- _Excerpted text_
Solar is the world’s fastest-growing energy technology. In 2019, the installed solar capacity reached 600GW globally compared to 20GW ten years ago. However, the semiconductor material in 90% of solar panels is just silicon and, according to the Shockley-Queisser limit, panels made from only one material have a maximum efficiency of 30%. If the solar industry is to progress, another material must be introduced. The most promising option is perovskite.
The Shockley-Queisser limit is determined by the amount of energy a semiconductor can capture from a photon, a particle that transmits light. One photon can move one electron from the valence band, the lower electronic energy state, to the conduction band, the higher state. The maximum energy extracted from a photon is, therefore, equivalent to the energy difference between these bands, known as the band gap. For there to be a flow of electrons to generate electricity, there must be a sufficient number of photons with energies similar to the band gap.
As well as being abundant and stable, silicon’s band gap is well matched to the optical spectrum. However, printing a thin perovskite layer on top of the conventional silicon panels enables them to use the higher-energy photons, particles of blue light, as well. This increases the efficiency of the solar panel.
Oxford PV , a university spin-off, and Swift Solar , a San Francisco start-up, are examples of companies that specialise in the research and manufacturing of perovskite-silicon solar cells. These tandem solar cells can reach a peak efficiency of 29.1% with a theoretical limit of 43%. In contrast, traditional silicon panels have achieved a peak efficiency of 25.6% and have an average commercial efficiency of only 18%.
Perovskite is a thin, flexible and lightweight crystal structure. The material can be cheaply laminated onto the glass layer of solar panels from a solution. Perovskite has a good tolerance of defects and impurities, in contrast to silicon, so the material can be deposited simply by printing or spraying.

- _Entries shown_

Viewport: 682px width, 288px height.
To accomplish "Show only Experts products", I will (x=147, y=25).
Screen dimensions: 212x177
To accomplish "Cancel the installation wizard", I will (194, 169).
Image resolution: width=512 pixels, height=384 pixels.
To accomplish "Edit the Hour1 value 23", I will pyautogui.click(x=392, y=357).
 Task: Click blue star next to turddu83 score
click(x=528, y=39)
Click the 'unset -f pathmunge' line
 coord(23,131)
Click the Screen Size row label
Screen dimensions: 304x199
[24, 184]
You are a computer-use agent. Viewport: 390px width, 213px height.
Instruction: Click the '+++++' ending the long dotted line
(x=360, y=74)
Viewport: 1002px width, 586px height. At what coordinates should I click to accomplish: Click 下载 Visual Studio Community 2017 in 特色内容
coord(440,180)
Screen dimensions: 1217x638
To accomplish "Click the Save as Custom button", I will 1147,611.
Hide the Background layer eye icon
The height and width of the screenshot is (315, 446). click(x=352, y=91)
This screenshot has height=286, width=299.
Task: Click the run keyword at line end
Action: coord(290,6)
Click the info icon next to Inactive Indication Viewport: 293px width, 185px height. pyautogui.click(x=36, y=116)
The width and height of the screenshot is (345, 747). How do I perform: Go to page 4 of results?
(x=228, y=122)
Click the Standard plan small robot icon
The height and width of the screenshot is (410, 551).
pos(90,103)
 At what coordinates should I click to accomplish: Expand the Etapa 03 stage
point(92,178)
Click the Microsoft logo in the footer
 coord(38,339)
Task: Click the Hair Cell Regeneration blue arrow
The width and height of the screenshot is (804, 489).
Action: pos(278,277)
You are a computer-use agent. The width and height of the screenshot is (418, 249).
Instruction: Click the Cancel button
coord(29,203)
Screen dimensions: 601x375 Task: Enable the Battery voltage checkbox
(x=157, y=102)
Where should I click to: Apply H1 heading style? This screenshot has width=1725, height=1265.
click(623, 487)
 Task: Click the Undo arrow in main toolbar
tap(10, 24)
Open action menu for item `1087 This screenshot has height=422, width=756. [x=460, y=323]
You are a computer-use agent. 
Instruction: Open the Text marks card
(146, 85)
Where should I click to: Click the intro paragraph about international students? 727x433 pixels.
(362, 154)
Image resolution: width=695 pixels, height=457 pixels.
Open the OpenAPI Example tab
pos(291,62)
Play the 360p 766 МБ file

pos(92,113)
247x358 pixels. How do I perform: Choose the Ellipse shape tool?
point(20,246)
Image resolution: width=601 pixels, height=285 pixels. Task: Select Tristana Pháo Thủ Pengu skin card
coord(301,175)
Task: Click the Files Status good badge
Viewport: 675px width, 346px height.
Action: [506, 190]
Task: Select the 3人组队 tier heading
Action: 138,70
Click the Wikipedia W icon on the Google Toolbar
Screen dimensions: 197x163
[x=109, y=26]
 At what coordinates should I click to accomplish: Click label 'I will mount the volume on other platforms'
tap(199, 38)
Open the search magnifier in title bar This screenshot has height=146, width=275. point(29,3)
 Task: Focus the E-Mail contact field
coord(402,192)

- _Task requirements_
Decide whether each statement agrees with the solar text, answering yes or no and quoting the deciding words: 1. Global installed solar capacity reached 600GW in 2019. 2. Perovskite-silicon tandem cells have reached a peak efficiency of 43%. 3. Perovskite tolerates defects and impurities less well than silicon does. The items play no part in this exercise and can be ignored.

- _Answer to the problem_
1. Yes: "In 2019, the installed solar capacity reached 600GW globally"
2. No: "These tandem solar cells can reach a peak efficiency of 29.1% with a theoretical limit of 43%."
3. No: "Perovskite has a good tolerance of defects and impurities, in contrast to silicon"